I was actually involved with student politics when I was back home, so I know how to organize people. Once I finished my study back home, I graduated, and started to work at a bank, a financial corporation. By the time I came here, it was the Gulf Crisis, ‘90-’91; the first Bush invaded Iraq. At the time the economy is, whatever we see now. It was almost like that, at that time; it was a recession. I came and became frustrated at the beginning, because for three and a half months, I didn’t work. Because I did not get a banking job, I started to work in a store for a year or something like that.

It was a department of a store, and I became a manager, but then I quit at that time because I got my hack license. So I started driving a yellow cab, and once I started driving a yellow cab, I could see the problems in the industry: the drivers are exploited by some groups of people, like the garage owners and the TLC (city Taxi and Limousine Commission). So I started to organize those people there, the taxi drivers, which are not necessarily just Bangladeshi. So I was one of the co-founders of the union [the New York Taxi Workers Alliance].

A large number of the city’s cab drivers are Bangladeshi, correct?

At that time, Bangladeshis were not the majority of drivers. Now, they are … over 30% of drivers, so they are the leaders now. So I am involved with a Bangladeshi cab drivers association and also the bigger one, which I helped co-found. A big portion of the drivers who live in Kensington and Borough Park are Bangladeshi.

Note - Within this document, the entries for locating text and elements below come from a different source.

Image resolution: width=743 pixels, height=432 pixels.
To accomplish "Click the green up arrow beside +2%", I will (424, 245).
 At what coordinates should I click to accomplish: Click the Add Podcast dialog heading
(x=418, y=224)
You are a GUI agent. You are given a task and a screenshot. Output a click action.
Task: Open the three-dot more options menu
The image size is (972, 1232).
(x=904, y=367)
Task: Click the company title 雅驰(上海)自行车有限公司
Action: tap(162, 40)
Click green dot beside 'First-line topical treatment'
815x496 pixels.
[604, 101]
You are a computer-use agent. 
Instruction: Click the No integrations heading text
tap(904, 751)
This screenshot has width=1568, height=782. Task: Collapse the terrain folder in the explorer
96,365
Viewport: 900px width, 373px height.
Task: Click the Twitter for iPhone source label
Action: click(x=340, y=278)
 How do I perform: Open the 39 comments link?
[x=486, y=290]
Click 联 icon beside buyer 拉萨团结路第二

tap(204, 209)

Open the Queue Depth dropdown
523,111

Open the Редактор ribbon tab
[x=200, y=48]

What do you think is the biggest issue facing the city’s Bangladeshi community right now?

We do have a big problem with immigration because a lot of people are undocumented and who are living over here for a long period of time. They couldn’t see their family, couldn’t see their wife, children. They came over here and ended up, you know, couldn’t go back again because they’re waiting for hope. That is their hope, “I’ll be documented, I’ll be documented.” Because if they’re living here six years, seven years, ten years, there is a chance, if they can be documented, they can bring their wife, they can bring their children, they can bring their family members. So that’s why a lot of people hope and a lot of people are living with deep frustration. I meet with the people, and I do a lot of surveys in the health area, and once a week I go to the community to do the health survey, so I know that people are frustrated.

What’s another concern?

Another issue is health insurance. People don’t have the insurance, and in the taxi industry, like 80 percent of the drivers don’t have health insurance. Those guys are working 12 hours shifts, seven days a week, keeping this city moving, but they don’t have any stable income, health benefits, time off benefits, nothing.

You mention health care. How did you end up getting involved with the Center for the Study of Asian American Health?

I ended up working on a project called DREAM, which is the Diabetes Research, Education and Action for Minorities (DREAM) Project. We work to help educate Bangladeshis about these issues.

So I was looking for a job, and they were hiring people. I saw the opening and applied because the criteria they were asking for, I thought I was the person who could get the job and would be better for the project. I knew they were looking for someone with education and knowledge about the community, someone who had good access to the media, community leaders and community organizations. Those things are part of the basic requirement, and I do have that because I am an advocate for people’s rights. I am an activist and an organizer and when they found me I was like the person they were looking for. And because in some parts of the Bangladeshi community, if you tell my name, a lot of people know me because I’ve been involved. I can organize very quickly. So they knew those things and they hired me.

What keeps you giving so much time to these causes?

This is part of my life. I always want to talk to other people and try to organize them for their rights and dignity. I believe it. People do have rights. It doesn’t matter who you are. You have rights as a human. Stuff like working for health. I believe that’s a fundamental right. Having health care. Workers should have rights.